China Bans Japanese Prime Minister from Visiting Country

China Bans Japanese Prime Minister from Visiting Country

The Chinese foreign ministry announced today that it does not have any intention of allowing Japanese Prime Minister Shinzo Abe into their nation again after the latter visited a shrine honoring Japan’s dead during World War II.

According to the AP, a Chinese Foreign Ministry spokesman announced that Abe was no longer welcome in China since his visit to the Yasukuni Shrine, a monument in Tokyo in which several World War II war criminals and imperialist figures remain enshrined. The Chinese called such a move “hypocrisy” on Abe’s part, as Abe has previously said that normalizing relations with China was a major goal of his administration.
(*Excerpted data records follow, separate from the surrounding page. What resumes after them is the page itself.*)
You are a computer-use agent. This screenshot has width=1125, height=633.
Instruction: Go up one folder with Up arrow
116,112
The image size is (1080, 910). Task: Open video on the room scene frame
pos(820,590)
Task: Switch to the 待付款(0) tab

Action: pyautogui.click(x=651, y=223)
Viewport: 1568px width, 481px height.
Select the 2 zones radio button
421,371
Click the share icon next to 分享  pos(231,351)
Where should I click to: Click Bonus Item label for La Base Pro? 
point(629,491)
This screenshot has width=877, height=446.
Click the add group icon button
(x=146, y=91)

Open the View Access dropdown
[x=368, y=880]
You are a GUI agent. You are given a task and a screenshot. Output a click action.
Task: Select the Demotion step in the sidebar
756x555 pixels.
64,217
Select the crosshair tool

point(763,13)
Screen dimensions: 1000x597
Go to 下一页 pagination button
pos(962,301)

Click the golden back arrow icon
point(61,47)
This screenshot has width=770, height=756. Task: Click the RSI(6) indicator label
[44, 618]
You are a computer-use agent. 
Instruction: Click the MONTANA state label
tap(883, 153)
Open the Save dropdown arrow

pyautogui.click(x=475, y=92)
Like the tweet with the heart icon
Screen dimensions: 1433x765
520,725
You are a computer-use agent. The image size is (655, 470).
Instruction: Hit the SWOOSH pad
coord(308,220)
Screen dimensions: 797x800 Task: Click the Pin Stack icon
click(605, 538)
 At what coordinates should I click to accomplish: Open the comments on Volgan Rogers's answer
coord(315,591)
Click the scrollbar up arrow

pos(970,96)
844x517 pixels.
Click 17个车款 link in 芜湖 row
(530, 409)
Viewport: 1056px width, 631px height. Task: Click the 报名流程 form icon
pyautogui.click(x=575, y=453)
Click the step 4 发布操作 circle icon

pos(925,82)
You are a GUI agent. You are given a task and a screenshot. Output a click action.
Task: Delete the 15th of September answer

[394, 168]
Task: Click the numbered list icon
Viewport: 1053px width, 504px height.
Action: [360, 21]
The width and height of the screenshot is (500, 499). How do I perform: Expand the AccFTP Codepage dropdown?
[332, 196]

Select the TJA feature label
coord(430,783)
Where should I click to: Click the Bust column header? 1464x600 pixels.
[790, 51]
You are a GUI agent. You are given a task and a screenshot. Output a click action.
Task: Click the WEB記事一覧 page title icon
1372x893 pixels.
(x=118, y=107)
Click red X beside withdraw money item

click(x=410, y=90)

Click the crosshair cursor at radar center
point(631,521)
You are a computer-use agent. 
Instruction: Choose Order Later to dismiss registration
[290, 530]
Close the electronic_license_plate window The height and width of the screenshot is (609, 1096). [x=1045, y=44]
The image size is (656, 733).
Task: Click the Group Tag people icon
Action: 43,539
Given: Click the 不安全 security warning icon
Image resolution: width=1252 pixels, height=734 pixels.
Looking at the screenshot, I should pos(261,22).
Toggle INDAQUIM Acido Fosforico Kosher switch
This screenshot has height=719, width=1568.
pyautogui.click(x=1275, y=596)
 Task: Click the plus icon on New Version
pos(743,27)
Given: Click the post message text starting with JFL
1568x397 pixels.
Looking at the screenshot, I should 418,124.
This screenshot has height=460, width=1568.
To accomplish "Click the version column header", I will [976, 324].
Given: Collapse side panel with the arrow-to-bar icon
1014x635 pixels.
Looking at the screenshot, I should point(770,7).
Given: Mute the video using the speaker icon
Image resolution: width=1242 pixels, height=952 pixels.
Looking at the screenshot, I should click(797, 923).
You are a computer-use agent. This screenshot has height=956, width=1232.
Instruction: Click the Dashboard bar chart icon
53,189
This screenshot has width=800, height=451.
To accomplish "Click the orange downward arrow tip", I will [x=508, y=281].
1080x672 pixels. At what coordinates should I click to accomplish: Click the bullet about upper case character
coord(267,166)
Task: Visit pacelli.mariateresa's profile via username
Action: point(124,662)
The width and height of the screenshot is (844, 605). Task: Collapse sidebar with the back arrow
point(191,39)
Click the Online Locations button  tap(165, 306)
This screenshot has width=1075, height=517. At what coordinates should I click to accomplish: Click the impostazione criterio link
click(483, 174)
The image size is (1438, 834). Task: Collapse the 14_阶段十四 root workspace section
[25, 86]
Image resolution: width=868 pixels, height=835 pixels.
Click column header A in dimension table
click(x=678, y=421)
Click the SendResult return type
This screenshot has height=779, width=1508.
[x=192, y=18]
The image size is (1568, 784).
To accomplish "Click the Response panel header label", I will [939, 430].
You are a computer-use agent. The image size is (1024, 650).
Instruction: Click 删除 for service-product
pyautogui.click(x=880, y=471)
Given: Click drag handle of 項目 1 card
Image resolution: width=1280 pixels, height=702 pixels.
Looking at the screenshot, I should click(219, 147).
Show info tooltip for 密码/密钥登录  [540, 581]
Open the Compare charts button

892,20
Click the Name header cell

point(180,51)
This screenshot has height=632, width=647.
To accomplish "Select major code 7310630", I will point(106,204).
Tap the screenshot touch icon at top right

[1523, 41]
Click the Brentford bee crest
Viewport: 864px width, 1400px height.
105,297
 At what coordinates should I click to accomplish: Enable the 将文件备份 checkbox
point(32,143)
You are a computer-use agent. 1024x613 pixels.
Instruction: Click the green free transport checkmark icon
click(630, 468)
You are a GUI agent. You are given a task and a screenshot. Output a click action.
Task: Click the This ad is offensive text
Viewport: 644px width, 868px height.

Imperial Japan colonized large parts of Korea and China, particularly the northern province of Manchuria, and are said to have killed millions in the decades leading up to World War II. Given the role that some memorialized at Yasukuni played in the oppression of Imperial Japan’s colonies, the Chinese government is arguing that Abe’s visit to the shrine is an endorsement of the crimes of the imperial period.

“The Chinese people do not welcome him. Now, Abe needs to admit his mistakes to the government and people of China, cut loose from the past and make a new start,” said the Chinese Foreign Ministry spokesman. Xinhua, the state news agency of China, reported that opposition to Abe’s visit has come from all sides of the political spectrum, with the Obama administration’s State Department expressing “disappointment” in Abe’s visit– after all, Imperial Japan is also responsible for the attack on Pearl Harbor that brought the United States into WWII. Russian and South Korean representatives also expressed dismay at the potential veneration of the crimes of Imperial Japan, a representative of the latter expressing “anger” at the visit to the shrine.

Abe said in a statement that he did not intend “at all” to insult the victims of Imperial Japan, only to “pray for the souls” of WWII soldiers. What the international backlash will mean for Japan, however, remains to be seen. Abe is wildly popular among his constituency, winning a resounding electoral victory in this past July. His nation is locked in a heated diplomatic dispute with China that puts him on the side of the United States and South Korea, refusing to accept China’s Air Defense Identification Zone (ADIZ) over Japanese islands that require other sovereign nations to identify their aircraft or face violence. Abe has threatened “force” should China actively oppose the free travel of Japanese vessels in the region, and the situation remains tense. With Abe now apparently unable to enter China after his controversial shrine visit, whether talks will result in a peaceful resolution of the ADIZ situation remains up in the air, their communication complicated by centuries of violent history.